▶ **Schriftelijke opdracht**
Geef de items hieronder vanaf de regel met "The width and" tot en met het einde van de items weer als Markdown-tabel met de kolommen Nr. en Tekst, zonder lege regels. Laat de afbeeldingen weg.

- - - - -

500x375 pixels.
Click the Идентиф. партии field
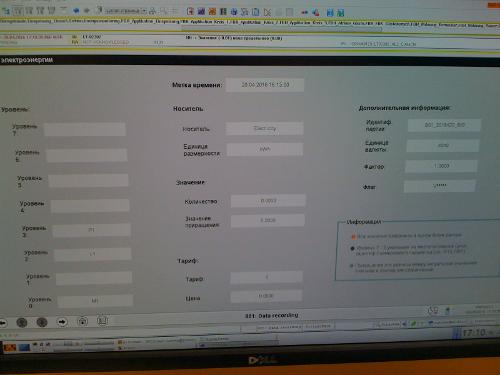tap(444, 125)
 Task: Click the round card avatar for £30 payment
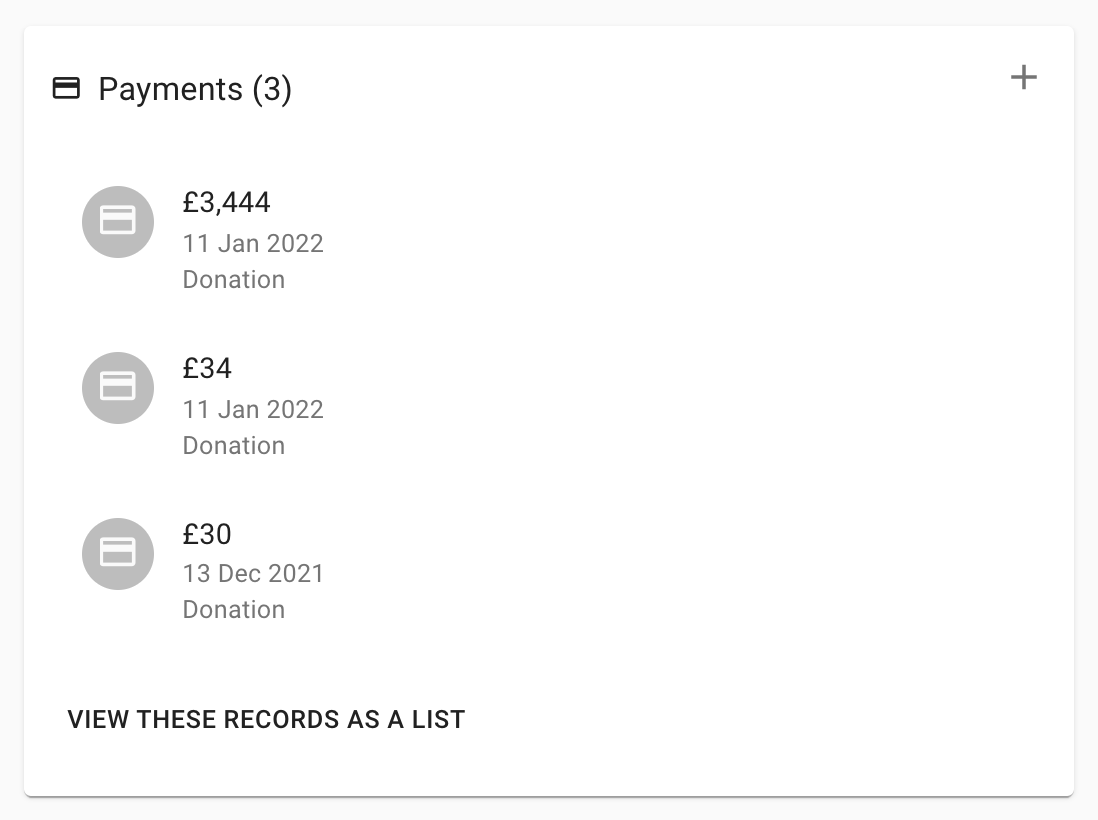pyautogui.click(x=118, y=554)
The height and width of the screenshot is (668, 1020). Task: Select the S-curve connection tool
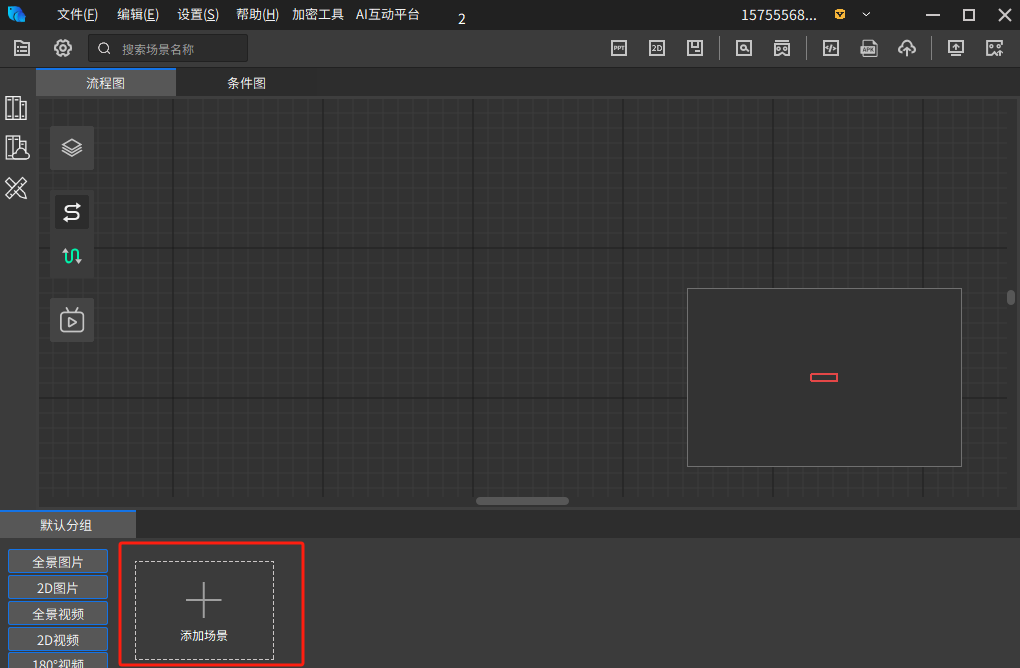(71, 211)
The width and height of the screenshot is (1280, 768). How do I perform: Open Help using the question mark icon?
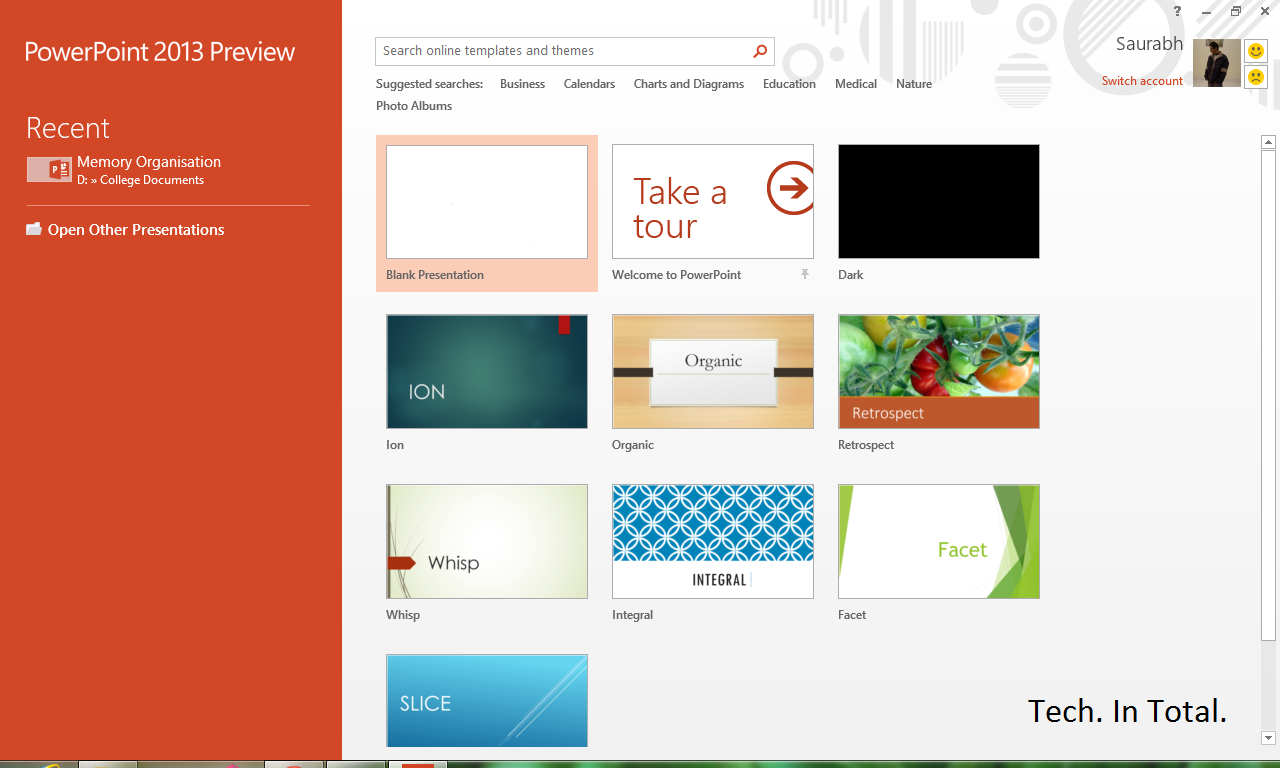(1177, 11)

- - - - -

▶ **Uitgewerkte opgave**
| Nr. | Tekst |
|---|---|
| 1 | The width and height of the screenshot is (1280, 768). How do I perform: Open Help using the question mark icon? |
| 2 | (1177, 11) |